**To do**
From the line that contains "Task: Click the Copy icon on the toolbar" to the last line of the entries, set down each line exactly as written, both ends included, with nothing else.

**Given records**
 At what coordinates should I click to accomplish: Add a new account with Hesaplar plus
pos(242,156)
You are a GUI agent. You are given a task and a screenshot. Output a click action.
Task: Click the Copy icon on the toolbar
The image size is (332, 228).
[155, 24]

**Solution for this exercise**
Task: Click the Copy icon on the toolbar
The image size is (332, 228).
[155, 24]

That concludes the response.